Herman married Mary Elena Macondray on April 12, 1921. Mary Elena was the daughter of a prominent San Francisco family, and a relative of Gertrude Atherton.

In 1935, the couple purchased 1,084 acres in unincorporated San Mateo County, which they called Mountain Meadow. Following Herman's death in 1984, the property was sold to the Peninsula Open Space Trust, and was dedicated as part of the Golden Gate National Recreation Area on April 29, 1995. It is known as the Phleger Estate.

Herman served as a trustee for Mills College from 1927 to 1939, and a Stanford University trustee between 1944 and 1964, where he served alongside former President Herbert Hoover, with whom he became friends. Afterwards, he was elected as a trustee emeritus, a position only four other trustees had held up until that time. In 1972, Stanford established the Herman Phleger Visiting Professorship of Law. Herman also served as chairman of the Board of Trustees of the Children's Hospital of San Francisco from 1925 to 1950, and was a forty-year trustee of the William G. Irwin Foundation.

In 1938, Herman was made a director of Union Oil.

Throughout his life, Herman maintained friendships with Chief Justices Earl Warren and Warren Burger, and Justices Felix Frankfurter and Robert H. Jackson.

Herman served as a pallbearer for both John Foster Dulles and William Randolph Hearst.

He was a member of numerous clubs, including:

- Pacific-Union Club (where he served as president from 1952 to 1953);
- the Bohemian Club;
- the F Street Club;
- the Metropolitan Club;
- the Chevy Chase Club; and
- the Burning Tree Club.
Herman died on November 21, 1984, at his Mountain Meadow home. He was 94 years old. He was buried at Cypress Lawn Memorial Park in Colma.

EXCERPTED DATA →
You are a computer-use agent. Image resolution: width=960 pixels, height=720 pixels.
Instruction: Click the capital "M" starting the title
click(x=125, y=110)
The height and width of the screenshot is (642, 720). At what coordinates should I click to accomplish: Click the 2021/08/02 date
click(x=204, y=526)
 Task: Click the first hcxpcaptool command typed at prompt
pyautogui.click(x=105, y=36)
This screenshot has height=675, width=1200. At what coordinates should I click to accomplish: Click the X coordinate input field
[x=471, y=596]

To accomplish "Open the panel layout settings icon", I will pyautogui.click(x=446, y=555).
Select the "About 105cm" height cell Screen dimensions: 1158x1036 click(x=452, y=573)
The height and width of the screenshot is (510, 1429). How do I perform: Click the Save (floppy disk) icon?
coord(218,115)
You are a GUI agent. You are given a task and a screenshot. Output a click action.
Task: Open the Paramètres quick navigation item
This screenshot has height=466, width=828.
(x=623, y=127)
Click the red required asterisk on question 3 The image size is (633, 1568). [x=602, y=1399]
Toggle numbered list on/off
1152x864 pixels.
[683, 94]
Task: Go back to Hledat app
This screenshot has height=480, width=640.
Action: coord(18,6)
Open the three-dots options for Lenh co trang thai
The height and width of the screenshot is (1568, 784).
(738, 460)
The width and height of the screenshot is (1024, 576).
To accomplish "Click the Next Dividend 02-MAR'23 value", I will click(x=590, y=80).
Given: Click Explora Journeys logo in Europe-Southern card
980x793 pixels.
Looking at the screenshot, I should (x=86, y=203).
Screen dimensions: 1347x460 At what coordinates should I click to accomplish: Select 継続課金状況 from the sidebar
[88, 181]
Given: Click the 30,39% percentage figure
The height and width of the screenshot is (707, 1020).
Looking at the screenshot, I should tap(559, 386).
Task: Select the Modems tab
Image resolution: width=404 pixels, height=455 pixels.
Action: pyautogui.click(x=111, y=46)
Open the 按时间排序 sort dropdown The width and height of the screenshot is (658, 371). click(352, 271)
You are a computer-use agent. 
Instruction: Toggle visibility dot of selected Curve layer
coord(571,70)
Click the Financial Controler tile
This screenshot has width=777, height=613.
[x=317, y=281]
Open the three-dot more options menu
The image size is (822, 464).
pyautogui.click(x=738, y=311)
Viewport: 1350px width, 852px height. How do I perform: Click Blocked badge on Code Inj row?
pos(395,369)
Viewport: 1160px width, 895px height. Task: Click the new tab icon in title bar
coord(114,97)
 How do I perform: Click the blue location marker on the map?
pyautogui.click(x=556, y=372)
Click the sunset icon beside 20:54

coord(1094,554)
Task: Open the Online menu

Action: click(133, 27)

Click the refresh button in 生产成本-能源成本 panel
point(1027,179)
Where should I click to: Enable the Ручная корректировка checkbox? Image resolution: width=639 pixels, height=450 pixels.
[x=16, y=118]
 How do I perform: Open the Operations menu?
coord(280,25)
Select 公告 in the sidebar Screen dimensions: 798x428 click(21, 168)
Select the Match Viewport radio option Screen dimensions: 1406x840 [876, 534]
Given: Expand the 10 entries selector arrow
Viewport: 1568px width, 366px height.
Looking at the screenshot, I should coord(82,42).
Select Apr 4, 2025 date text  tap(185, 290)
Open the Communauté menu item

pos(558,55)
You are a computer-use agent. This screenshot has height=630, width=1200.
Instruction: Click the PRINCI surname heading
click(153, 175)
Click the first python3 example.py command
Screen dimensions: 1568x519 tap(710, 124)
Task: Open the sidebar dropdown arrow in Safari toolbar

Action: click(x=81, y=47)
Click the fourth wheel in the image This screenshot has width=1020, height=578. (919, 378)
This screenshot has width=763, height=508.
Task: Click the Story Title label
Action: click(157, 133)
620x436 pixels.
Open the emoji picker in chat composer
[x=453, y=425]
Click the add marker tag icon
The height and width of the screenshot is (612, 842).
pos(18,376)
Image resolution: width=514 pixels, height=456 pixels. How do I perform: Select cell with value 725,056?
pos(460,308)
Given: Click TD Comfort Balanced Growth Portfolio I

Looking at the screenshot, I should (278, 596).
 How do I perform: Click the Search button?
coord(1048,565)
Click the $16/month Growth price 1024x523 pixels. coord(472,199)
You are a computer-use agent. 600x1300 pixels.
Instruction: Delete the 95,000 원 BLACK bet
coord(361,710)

WHAT YOU SHOULD DO → In the passage on Herman Phleger, how many acres did he and Mary Elena buy in 1935 for the property they named Mountain Meadow?

SOLUTION BELOW → 1,084 acres